Open bbashy opened 5 months ago
Hey @bbashy, how many messages are you sending across the connections and what sort of server are you running?
Also, are you running Reverb alongside another an application or standalone?
Hi.
Using it as a presence channel for online user list. Hit 180 users at certain times. It is used on most pages across the site, so people will be leaving/joining on page change. People visit a few pages every few seconds.
Using a Hetzner cloud server AMD EPYC (8c 16GB).
No other applications, this server is just for this site. Was using Soketi (no CPU issues) but it doesn't work on node v20, which is why I switched to Reverb after Laravel upgrade.
Echo.join('online-users')
.here((users) => {
this.onlineUsers = users;
})
.joining((user) => {
this.onlineUsers.push(user);
})
.leaving((user) => {
this.onlineUsers = this.onlineUsers.filter(u => u.id !== user.id);
});
In channels.php it's just a return of user data. Username, country, link to profile.
It's been fine since I deployed last - 24/03/2024 22:00 UTC.
Thanks for the reply. Going to close this for now, but please mention me in this thread if you see the issue again and I will reopen.
@joedixon Started happening again. If there's any debugging I can do, let me know.
@bbashy Would be good to get a better picture of your environment and use case.
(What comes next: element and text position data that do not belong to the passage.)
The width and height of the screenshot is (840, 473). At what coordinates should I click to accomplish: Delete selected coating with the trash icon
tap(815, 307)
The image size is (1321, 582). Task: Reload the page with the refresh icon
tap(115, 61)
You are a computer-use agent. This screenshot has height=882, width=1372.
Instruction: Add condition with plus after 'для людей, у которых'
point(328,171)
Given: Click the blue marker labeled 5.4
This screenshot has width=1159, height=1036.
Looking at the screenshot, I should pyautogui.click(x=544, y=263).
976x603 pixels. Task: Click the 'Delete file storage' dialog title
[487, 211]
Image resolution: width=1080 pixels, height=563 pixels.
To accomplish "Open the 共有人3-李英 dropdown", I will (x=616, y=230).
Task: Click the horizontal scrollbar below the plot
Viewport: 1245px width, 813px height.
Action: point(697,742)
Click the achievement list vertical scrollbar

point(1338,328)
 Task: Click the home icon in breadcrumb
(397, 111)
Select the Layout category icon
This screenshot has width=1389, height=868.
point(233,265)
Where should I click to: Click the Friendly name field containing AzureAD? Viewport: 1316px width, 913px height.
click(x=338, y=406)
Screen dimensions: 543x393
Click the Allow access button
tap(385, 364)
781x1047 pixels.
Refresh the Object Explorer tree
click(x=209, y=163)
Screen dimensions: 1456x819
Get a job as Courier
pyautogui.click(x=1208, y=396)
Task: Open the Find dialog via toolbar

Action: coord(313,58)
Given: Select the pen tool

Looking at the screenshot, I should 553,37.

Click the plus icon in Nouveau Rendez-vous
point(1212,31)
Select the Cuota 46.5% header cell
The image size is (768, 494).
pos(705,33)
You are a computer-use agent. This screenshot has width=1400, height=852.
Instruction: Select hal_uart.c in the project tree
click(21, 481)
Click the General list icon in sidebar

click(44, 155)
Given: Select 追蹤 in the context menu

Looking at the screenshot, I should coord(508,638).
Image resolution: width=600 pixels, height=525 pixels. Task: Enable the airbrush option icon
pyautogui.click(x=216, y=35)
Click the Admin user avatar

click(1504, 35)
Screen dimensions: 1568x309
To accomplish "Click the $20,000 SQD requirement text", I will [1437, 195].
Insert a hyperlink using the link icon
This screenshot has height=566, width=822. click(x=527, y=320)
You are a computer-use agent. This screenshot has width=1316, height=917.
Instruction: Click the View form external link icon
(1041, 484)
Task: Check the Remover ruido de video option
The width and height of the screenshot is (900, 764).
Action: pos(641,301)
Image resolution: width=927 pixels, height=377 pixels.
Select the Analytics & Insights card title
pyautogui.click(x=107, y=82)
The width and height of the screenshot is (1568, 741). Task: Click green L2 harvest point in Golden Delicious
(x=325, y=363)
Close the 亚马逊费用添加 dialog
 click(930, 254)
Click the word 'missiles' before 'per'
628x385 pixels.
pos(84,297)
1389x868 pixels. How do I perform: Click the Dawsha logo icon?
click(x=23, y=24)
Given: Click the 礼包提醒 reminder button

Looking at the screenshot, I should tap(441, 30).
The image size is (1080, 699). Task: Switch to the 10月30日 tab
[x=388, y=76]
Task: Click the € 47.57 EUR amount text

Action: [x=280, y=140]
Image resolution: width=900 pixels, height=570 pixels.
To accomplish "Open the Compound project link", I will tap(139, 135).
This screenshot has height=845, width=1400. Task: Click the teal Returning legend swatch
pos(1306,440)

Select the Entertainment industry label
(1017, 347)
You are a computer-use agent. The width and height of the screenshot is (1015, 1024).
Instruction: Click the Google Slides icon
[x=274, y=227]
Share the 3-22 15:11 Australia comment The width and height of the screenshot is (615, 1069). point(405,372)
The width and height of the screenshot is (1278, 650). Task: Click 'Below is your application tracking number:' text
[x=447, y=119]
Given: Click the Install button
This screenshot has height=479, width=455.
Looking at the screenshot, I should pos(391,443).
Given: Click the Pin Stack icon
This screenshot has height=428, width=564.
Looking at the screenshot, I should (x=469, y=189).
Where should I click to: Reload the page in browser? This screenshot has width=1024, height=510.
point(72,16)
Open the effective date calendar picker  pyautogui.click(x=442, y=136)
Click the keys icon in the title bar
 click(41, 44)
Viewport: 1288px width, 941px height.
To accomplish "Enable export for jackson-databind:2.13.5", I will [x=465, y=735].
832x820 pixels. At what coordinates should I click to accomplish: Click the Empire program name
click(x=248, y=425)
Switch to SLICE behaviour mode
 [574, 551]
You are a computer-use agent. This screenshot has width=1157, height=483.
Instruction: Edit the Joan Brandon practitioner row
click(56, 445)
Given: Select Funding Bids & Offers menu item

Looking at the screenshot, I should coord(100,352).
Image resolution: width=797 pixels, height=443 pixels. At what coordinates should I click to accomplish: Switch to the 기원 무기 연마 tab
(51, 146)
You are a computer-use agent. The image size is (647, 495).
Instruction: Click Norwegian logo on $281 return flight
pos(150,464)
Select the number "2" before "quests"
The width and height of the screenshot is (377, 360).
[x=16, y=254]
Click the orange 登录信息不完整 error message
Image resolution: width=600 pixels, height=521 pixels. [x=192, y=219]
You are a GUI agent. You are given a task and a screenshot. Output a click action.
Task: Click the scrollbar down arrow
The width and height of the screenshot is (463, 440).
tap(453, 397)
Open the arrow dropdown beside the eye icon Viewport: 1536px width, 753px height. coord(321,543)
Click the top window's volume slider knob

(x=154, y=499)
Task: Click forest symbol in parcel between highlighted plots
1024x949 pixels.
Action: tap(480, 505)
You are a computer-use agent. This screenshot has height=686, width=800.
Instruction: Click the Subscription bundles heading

Would you mind answering the following:
// Connections
app(\Illuminate\Broadcasting\BroadcastManager::class)
->getPusher()
->get('/connections');
// Channels
app(\Illuminate\Broadcasting\BroadcastManager::class)
->getPusher()
->get('/channels', ['info' => 'subscription_count']);
Psy Shell v0.12.2 (PHP 8.2.17 — cli) by Justin Hileman
> app(\Illuminate\Broadcasting\BroadcastManager::class)->getPusher()->get('/connections');
= {#5634
+"connections": 117,
}
> app(\Illuminate\Broadcasting\BroadcastManager::class)->getPusher()->get('/channels', ['info' => 'subscription_count']);
= {#5606
+"channels": {#5612
+"servers-booked": {#5610
+"subscription_count": 14,
},
+"stats-counter": {#5605
+"subscription_count": 14,
},
+"presence-public-chat": {#5607},
},
}
No need to install Pulse, just wanted to rule it out as a factor.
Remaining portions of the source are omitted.